Muncie and Nowhere Else
Also relishing life in East Central Indiana is Kelsey Timmerman, who grew up in Union City, Ohio, attended Miami University in Ohio, then wanted to leave the Midwest to travel and see how people lived around the world. He backpacked and ultimately traveled to more than 80 countries, documenting his travel adventure stories.
“I started writing and got published in different magazines and newspapers, but my high school sweetheart, Annie, always wanted to return home to the Midwest,” Timmerman says. “The more I traveled, the more I was reminded of the beautiful images of flat fields of corn and soybeans in East Central Indiana.”

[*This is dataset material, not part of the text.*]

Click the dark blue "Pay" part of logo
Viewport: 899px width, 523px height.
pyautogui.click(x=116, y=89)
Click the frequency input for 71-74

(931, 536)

The couple returned to the region in 2007, got an apartment in Muncie and remained, yet today, in a rural setting on the outskirts of town. As a result of his previous journeys to foreign countries like Honduras, Bangladesh, Cambodia and China, Timmerman published a book in 2008, Where Am I Wearing? A Global Tour to the Countries, Factories, and People That Make Our Clothes, which made the New York Times best sellers list.
“Some people aren’t sure why I’m still living in Muncie, saying that I’ve gained success as a writer and can work from anywhere in the world,” he says. “But I’ve made many connections in Muncie and got involved with volunteering and other aspects of the community. I wouldn’t want to live anywhere else.”
Second Book & Soon a Third
Timmerman has since written a second book, Where Am I Eating? An Adventure through the Global Food Economy, and is currently penning a third, Where Am I Giving? A Global Adventure of How to Use Your Gifts and Talents to Make a Difference.
“These days, I speak at colleges, universities, high schools and speaker series around the nation, but I always look forward to returning home to Muncie,” he says. “Muncie offers a good cost of living, affordable housing and I work at a co-working space in the city. I even do my morning workout every day at Muncie CrossFit at The Arsenal and then head to work by 10.”